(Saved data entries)
== Segment start ==

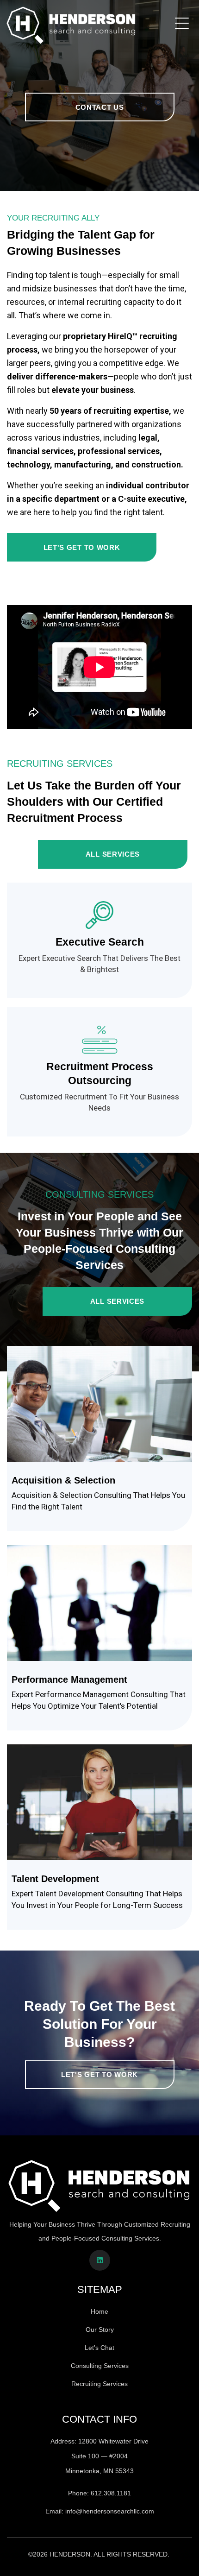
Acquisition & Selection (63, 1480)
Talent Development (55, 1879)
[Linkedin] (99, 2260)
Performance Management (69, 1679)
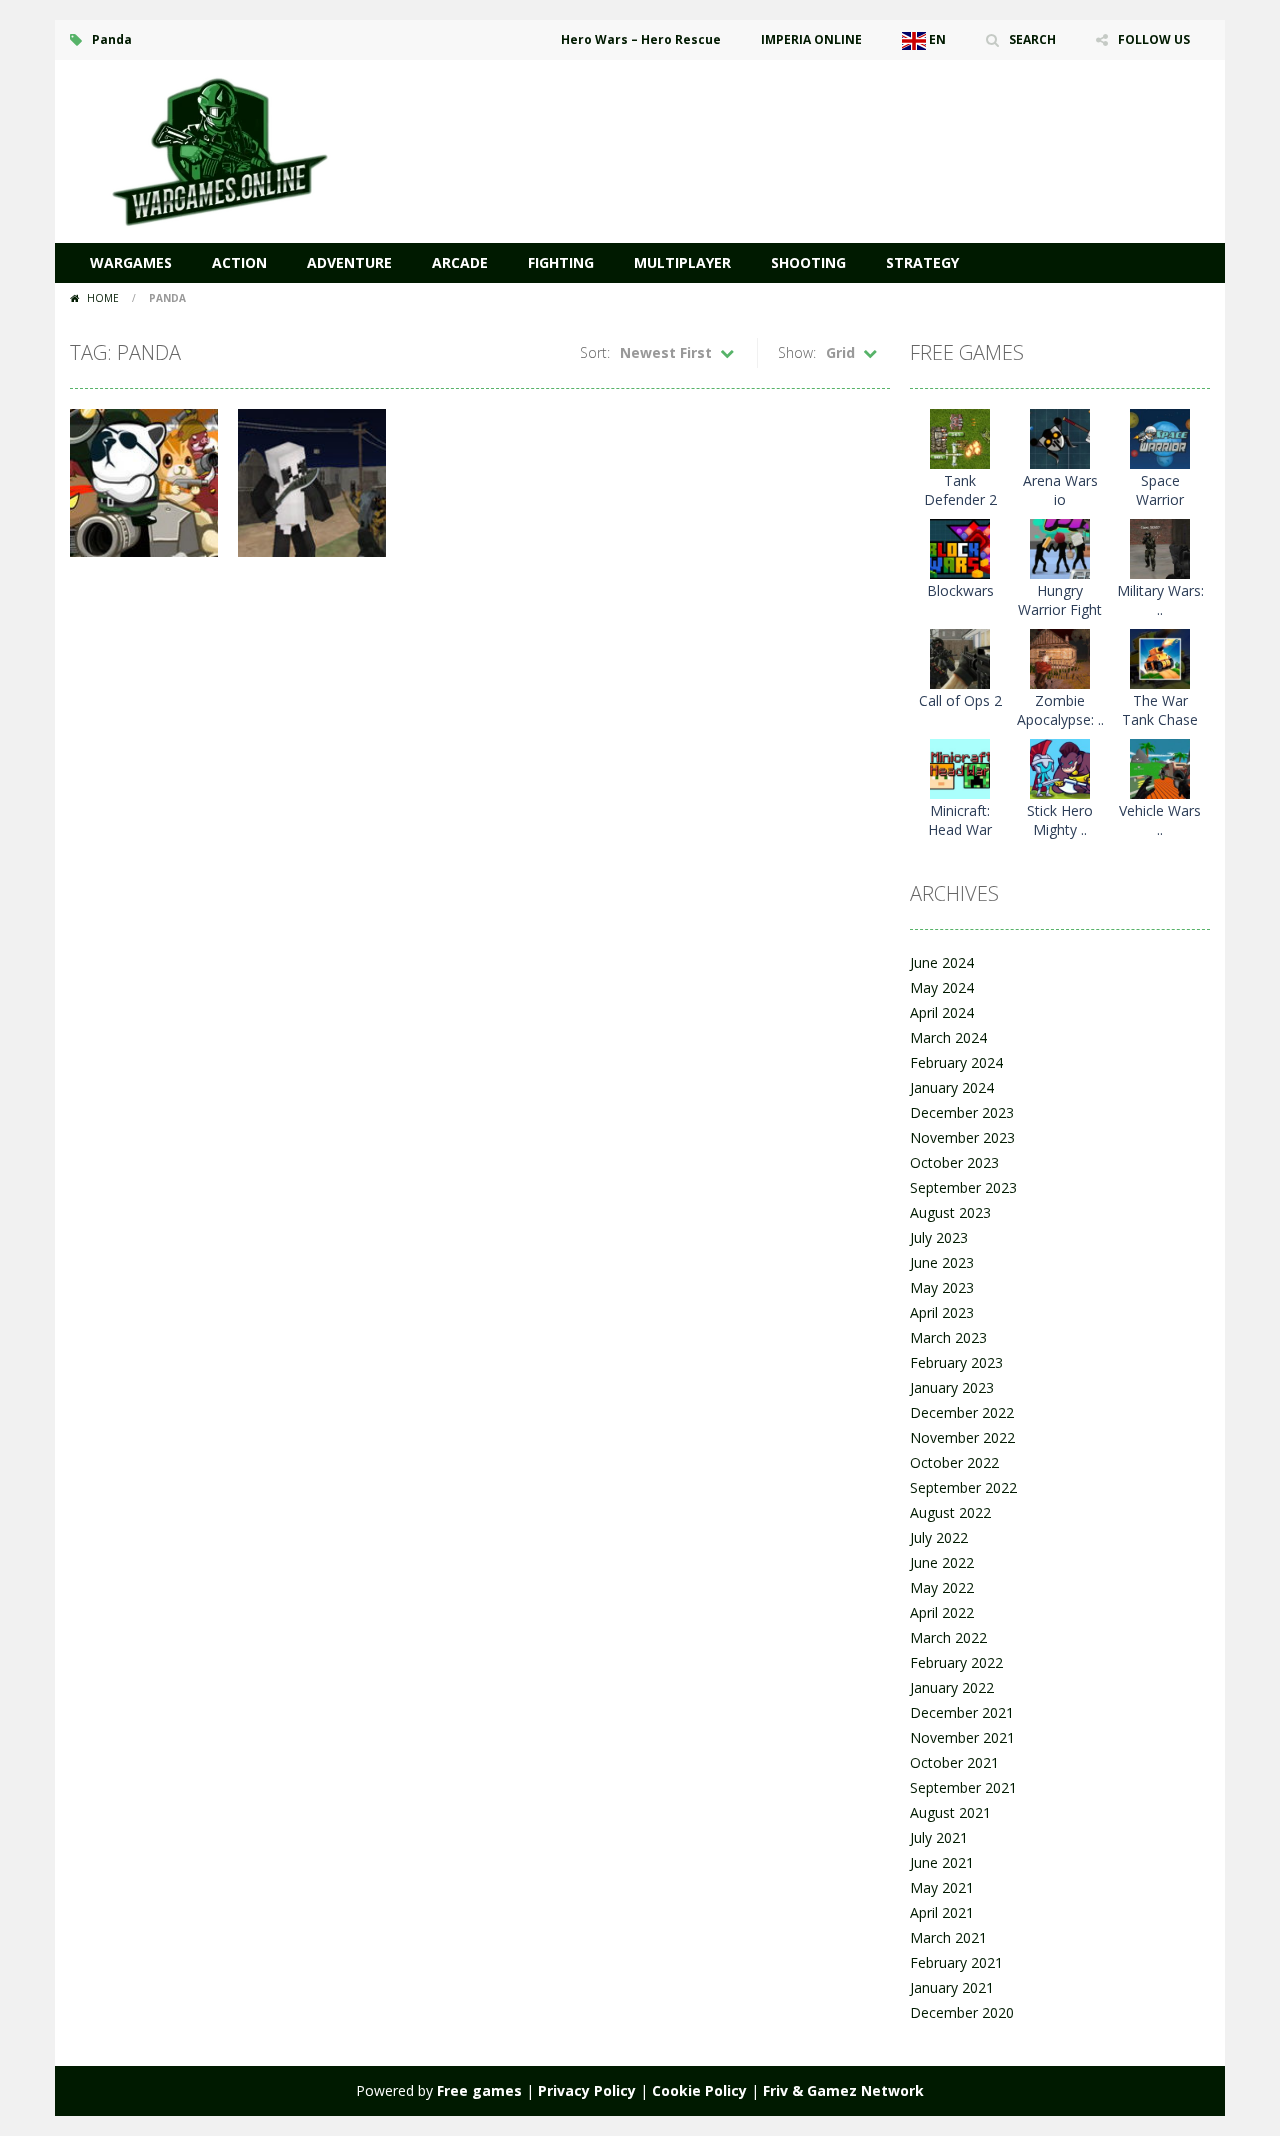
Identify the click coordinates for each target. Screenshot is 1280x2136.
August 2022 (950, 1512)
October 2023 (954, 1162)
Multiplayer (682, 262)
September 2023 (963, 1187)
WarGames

== Segment end ==

PROBLEM DETAILS =>
Could you restate all of the data above word for word and skip every picture?

RESULT =>
Acquisition & Selection (63, 1480)
Talent Development (55, 1879)
[Linkedin] (99, 2260)
Performance Management (69, 1679)
Identify the click coordinates for each target. Screenshot is 1280x2136.
August 2022 (950, 1512)
October 2023 (954, 1162)
Multiplayer (682, 262)
September 2023 (963, 1187)
WarGames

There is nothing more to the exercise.